‘Gifted’ Girl Sparks Custody Battle Tearjerker✮✮✮

As a child, if you were considered “Gifted,” it probably meant there were concerned discussions about your education. Just a few months ago, we saw that one gifted girl’s parents made sure she got the necessary attention and she grew up to become part of the NASA team who put a man, John Glenn, in space. Katherine Johnson (neé Coleman) was a real person portrayed in the fanciful award-winning biopic “Hidden Figures.” This film is pure fiction and again, it is a girl who shows promise in math.

While Johnson’s parents, the Colemans, were a tidily dressed and conservatively groomed couple, the little moppet of this movie, Mary Adler (Mckenna Grace), is under the care of her hunky uncle, Frank (Chris Evans). She’s on a first name basis with him and he hovers on the edge of slovenly respectability–his T-shirts and plaid shirts aren’t hole-ridden, but the clothes he wears are worn and even if clean, do not look clean. He’s grown a beard, not out of style, but more out of pure laziness.

As the movie begins, Frank has decided to send the seven-year-old Mary out to public school so she can have a “normal” childhood and “try being a kid.” His landlady and friend, Roberta (Octavia Spencer) warns him against it and her worst fears are soon realized.

When Mary enters Ms. Bonnie Stevenson’s (class, her body language says sullen and soon, when the class begins basic arithmetic lessons, her face says bored impatience. Stevenson tests her new pupil’s ability and discovers what Frank and Roberta already know: Mary is a math prodigy. She is gifted.

Thinking they are doing Frank and Mary a favor, the school offers her the opportunity to attend on scholarship the fictional Oaks Academy for Gifted Children. Frank politely, but brusquely turns the offer down. Ms. Stevenson’s concern reaches past the private and falls into the person as she and Frank become romantically involved.

Word about Mary’s math abilities travels to somewhere the freelancing boat repairman Frank has been avoiding: His mother Evelyn Adler (Lindsay Duncan).

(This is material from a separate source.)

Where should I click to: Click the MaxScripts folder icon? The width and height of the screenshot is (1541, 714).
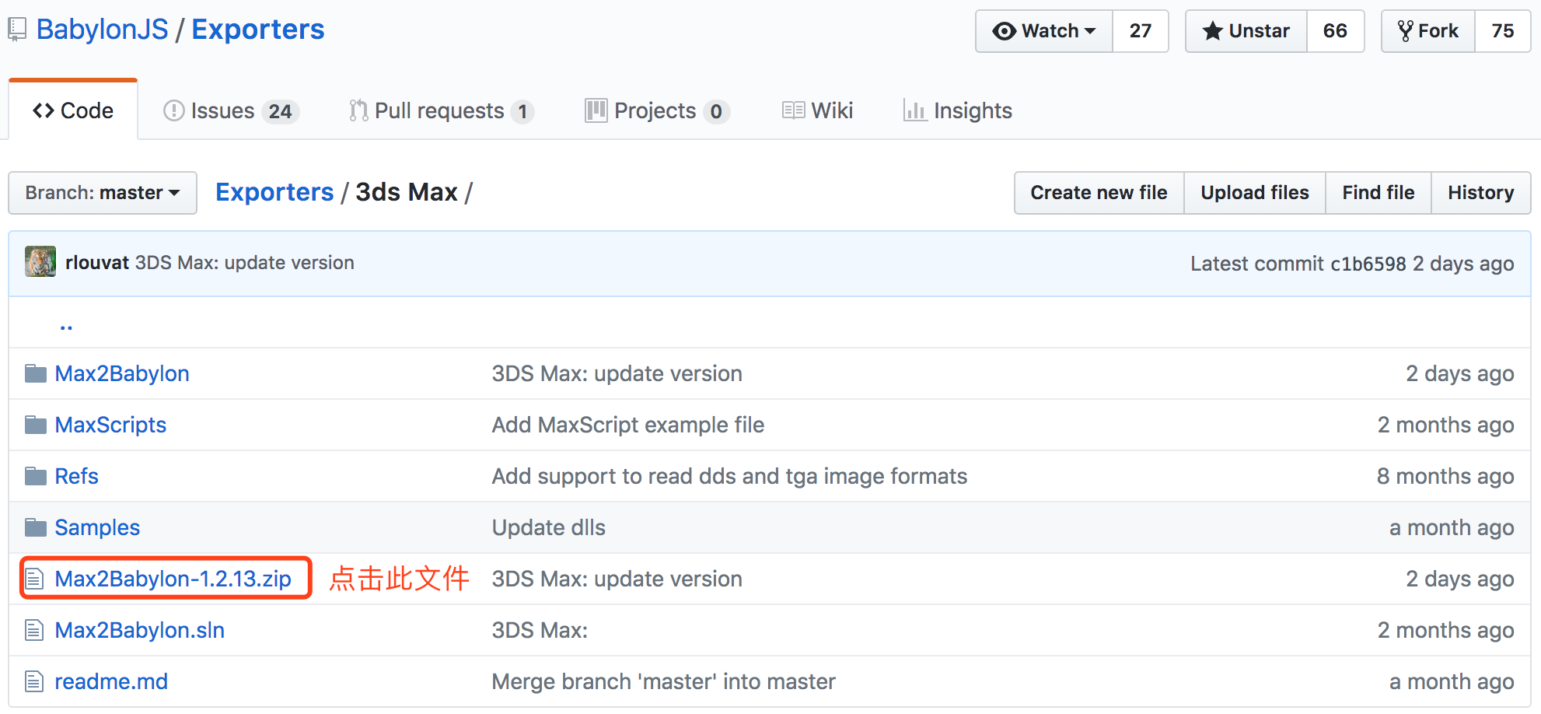pyautogui.click(x=35, y=425)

Evelyn herself was a gifted mathematician in England, but she gave it up when she married an American. Raising her two children, she focused on her daughter, determined that her daughter Diane would solve one of the give great math problems: the Navier Stokes equations. When Diane got pregnant, Evelyn angrily cast her out, but when Diane committed suicide, her son Frank never filed for official custody of Mary. Suddenly Evelyn wants to meet her granddaughter.

With money, an empty house and unfulfilled ambitions, Evelyn aims to get custody of Mary for her second chance at immortality, as the grandmother of a great mathematician. In court, it is money and establishment versus love, guilt and gentile poverty and, importantly, a one-eyed cat named Fred. The script makes Evelyn an unnecessarily hissable villainess by using Fred as a plot point.

How do the gifted make their way in life? Do they become intellectual adults while still having the bodies of children? Do they become bored with other, more normal kids? Should they be segregated into special schools?

None of these questions have easy answers. Not all kids are gifted in all subjects. Eventually gifted kids become gifted adults and the majority of people in the world are not gifted.

The movie comes up with two solutions, the first of which is false. The second tries to straddle both the worlds of children and adults. A similar solution was found in “Captain Fantastic” but that one ignored the differing ranges of giftedness within individuals in the family. “Gifted” is a movie for families and even adults who might want to reflect on their past and possibly the future of their children.